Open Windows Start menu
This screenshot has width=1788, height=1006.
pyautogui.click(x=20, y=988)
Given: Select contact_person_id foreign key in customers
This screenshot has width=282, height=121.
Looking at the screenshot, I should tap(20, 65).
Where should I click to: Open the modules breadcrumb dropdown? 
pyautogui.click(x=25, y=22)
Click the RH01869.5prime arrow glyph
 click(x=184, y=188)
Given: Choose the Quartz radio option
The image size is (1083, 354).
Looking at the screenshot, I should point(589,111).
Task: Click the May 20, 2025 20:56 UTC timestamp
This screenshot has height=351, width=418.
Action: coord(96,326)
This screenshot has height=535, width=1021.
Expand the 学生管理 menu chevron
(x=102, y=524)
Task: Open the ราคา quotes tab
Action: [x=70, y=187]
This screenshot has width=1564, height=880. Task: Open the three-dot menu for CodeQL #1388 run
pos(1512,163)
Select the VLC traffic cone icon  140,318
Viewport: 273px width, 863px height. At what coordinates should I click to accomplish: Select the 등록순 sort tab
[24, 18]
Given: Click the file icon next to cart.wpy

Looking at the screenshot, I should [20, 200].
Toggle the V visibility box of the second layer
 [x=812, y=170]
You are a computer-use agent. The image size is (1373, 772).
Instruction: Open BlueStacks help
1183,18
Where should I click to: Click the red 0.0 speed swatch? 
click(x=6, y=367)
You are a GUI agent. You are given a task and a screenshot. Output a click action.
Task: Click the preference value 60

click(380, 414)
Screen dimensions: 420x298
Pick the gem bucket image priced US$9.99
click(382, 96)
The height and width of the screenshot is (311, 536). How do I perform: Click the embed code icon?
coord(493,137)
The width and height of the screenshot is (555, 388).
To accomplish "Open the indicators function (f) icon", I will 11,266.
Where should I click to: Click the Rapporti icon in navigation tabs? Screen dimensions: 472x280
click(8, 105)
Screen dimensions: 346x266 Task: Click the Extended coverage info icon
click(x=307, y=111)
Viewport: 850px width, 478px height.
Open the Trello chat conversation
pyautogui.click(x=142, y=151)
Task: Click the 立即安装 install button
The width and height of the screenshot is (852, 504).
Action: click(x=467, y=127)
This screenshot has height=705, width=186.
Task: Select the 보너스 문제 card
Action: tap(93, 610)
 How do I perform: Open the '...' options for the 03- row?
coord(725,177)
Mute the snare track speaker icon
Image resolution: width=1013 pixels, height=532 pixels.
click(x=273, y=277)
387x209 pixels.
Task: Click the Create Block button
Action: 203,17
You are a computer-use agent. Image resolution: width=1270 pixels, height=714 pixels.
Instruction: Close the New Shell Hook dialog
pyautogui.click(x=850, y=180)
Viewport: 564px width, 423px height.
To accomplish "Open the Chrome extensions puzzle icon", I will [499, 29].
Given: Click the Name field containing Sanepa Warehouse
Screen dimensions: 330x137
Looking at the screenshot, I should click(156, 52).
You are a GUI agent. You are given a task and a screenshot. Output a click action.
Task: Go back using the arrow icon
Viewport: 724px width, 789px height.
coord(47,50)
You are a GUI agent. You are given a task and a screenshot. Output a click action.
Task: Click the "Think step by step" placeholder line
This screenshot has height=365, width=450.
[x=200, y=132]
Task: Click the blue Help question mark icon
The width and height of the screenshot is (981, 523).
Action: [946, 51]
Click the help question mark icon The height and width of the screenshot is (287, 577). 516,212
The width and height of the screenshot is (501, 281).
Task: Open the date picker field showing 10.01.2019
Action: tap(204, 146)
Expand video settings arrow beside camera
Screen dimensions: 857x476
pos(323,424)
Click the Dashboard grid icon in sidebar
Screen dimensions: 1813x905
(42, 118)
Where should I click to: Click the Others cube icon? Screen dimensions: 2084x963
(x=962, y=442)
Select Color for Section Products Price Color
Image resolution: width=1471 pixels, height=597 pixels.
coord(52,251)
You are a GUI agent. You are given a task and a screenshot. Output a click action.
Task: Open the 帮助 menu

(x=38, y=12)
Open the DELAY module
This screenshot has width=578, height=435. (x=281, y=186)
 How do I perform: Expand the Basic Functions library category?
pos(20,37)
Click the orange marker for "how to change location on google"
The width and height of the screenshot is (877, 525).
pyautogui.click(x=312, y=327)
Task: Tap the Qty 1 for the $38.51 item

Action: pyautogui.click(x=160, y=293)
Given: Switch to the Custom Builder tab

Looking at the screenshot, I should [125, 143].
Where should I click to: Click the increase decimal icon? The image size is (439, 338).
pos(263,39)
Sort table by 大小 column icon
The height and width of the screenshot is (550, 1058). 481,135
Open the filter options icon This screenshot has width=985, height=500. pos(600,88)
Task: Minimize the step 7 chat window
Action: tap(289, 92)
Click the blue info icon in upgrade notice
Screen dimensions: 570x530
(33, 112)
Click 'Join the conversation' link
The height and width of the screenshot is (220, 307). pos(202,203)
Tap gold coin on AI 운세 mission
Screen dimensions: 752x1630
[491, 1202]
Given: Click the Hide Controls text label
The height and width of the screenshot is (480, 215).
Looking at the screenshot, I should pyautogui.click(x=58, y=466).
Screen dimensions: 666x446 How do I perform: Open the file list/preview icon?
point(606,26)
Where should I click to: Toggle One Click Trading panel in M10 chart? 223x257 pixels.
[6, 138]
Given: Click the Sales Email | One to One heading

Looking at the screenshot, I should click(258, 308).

········

Please repeat the whole listing above, swapping "Where should I click to" for "Where do I click to" and leaving everything else the same.

ANSWER TO THIS PROBLEM:
Open Windows Start menu
This screenshot has width=1788, height=1006.
pyautogui.click(x=20, y=988)
Given: Select contact_person_id foreign key in customers
This screenshot has width=282, height=121.
Looking at the screenshot, I should tap(20, 65).
Where do I click to: Open the modules breadcrumb dropdown? 
pyautogui.click(x=25, y=22)
Click the RH01869.5prime arrow glyph
 click(x=184, y=188)
Given: Choose the Quartz radio option
The image size is (1083, 354).
Looking at the screenshot, I should point(589,111).
Task: Click the May 20, 2025 20:56 UTC timestamp
This screenshot has height=351, width=418.
Action: coord(96,326)
This screenshot has height=535, width=1021.
Expand the 学生管理 menu chevron
(x=102, y=524)
Task: Open the ราคา quotes tab
Action: [x=70, y=187]
This screenshot has width=1564, height=880. Task: Open the three-dot menu for CodeQL #1388 run
pos(1512,163)
Select the VLC traffic cone icon  140,318
Viewport: 273px width, 863px height. At what coordinates should I click to accomplish: Select the 등록순 sort tab
[24, 18]
Given: Click the file icon next to cart.wpy

Looking at the screenshot, I should [20, 200].
Toggle the V visibility box of the second layer
 [x=812, y=170]
You are a computer-use agent. The image size is (1373, 772).
Instruction: Open BlueStacks help
1183,18
Where do I click to: Click the red 0.0 speed swatch? 
click(x=6, y=367)
You are a GUI agent. You are given a task and a screenshot. Output a click action.
Task: Click the preference value 60

click(380, 414)
Screen dimensions: 420x298
Pick the gem bucket image priced US$9.99
click(382, 96)
The height and width of the screenshot is (311, 536). How do I perform: Click the embed code icon?
coord(493,137)
The width and height of the screenshot is (555, 388).
To accomplish "Open the indicators function (f) icon", I will 11,266.
Where do I click to: Click the Rapporti icon in navigation tabs? Screen dimensions: 472x280
click(8, 105)
Screen dimensions: 346x266 Task: Click the Extended coverage info icon
click(x=307, y=111)
Viewport: 850px width, 478px height.
Open the Trello chat conversation
pyautogui.click(x=142, y=151)
Task: Click the 立即安装 install button
The width and height of the screenshot is (852, 504).
Action: click(x=467, y=127)
This screenshot has height=705, width=186.
Task: Select the 보너스 문제 card
Action: tap(93, 610)
 How do I perform: Open the '...' options for the 03- row?
coord(725,177)
Mute the snare track speaker icon
Image resolution: width=1013 pixels, height=532 pixels.
click(x=273, y=277)
387x209 pixels.
Task: Click the Create Block button
Action: 203,17
You are a computer-use agent. Image resolution: width=1270 pixels, height=714 pixels.
Instruction: Close the New Shell Hook dialog
pyautogui.click(x=850, y=180)
Viewport: 564px width, 423px height.
To accomplish "Open the Chrome extensions puzzle icon", I will [499, 29].
Given: Click the Name field containing Sanepa Warehouse
Screen dimensions: 330x137
Looking at the screenshot, I should click(156, 52).
You are a GUI agent. You are given a task and a screenshot. Output a click action.
Task: Go back using the arrow icon
Viewport: 724px width, 789px height.
coord(47,50)
You are a GUI agent. You are given a task and a screenshot. Output a click action.
Task: Click the "Think step by step" placeholder line
This screenshot has height=365, width=450.
[x=200, y=132]
Task: Click the blue Help question mark icon
The width and height of the screenshot is (981, 523).
Action: [946, 51]
Click the help question mark icon The height and width of the screenshot is (287, 577). 516,212
The width and height of the screenshot is (501, 281).
Task: Open the date picker field showing 10.01.2019
Action: tap(204, 146)
Expand video settings arrow beside camera
Screen dimensions: 857x476
pos(323,424)
Click the Dashboard grid icon in sidebar
Screen dimensions: 1813x905
(42, 118)
Where do I click to: Click the Others cube icon? Screen dimensions: 2084x963
(x=962, y=442)
Select Color for Section Products Price Color
Image resolution: width=1471 pixels, height=597 pixels.
coord(52,251)
You are a GUI agent. You are given a task and a screenshot. Output a click action.
Task: Open the 帮助 menu

(x=38, y=12)
Open the DELAY module
This screenshot has width=578, height=435. (x=281, y=186)
 How do I perform: Expand the Basic Functions library category?
pos(20,37)
Click the orange marker for "how to change location on google"
The width and height of the screenshot is (877, 525).
pyautogui.click(x=312, y=327)
Task: Tap the Qty 1 for the $38.51 item

Action: pyautogui.click(x=160, y=293)
Given: Switch to the Custom Builder tab

Looking at the screenshot, I should [125, 143].
Where do I click to: Click the increase decimal icon? The image size is (439, 338).
pos(263,39)
Sort table by 大小 column icon
The height and width of the screenshot is (550, 1058). 481,135
Open the filter options icon This screenshot has width=985, height=500. pos(600,88)
Task: Minimize the step 7 chat window
Action: tap(289, 92)
Click the blue info icon in upgrade notice
Screen dimensions: 570x530
(33, 112)
Click 'Join the conversation' link
The height and width of the screenshot is (220, 307). pos(202,203)
Tap gold coin on AI 운세 mission
Screen dimensions: 752x1630
[491, 1202]
Given: Click the Hide Controls text label
The height and width of the screenshot is (480, 215).
Looking at the screenshot, I should pyautogui.click(x=58, y=466).
Screen dimensions: 666x446 How do I perform: Open the file list/preview icon?
point(606,26)
Where do I click to: Toggle One Click Trading panel in M10 chart? 223x257 pixels.
[6, 138]
Given: Click the Sales Email | One to One heading

Looking at the screenshot, I should click(258, 308).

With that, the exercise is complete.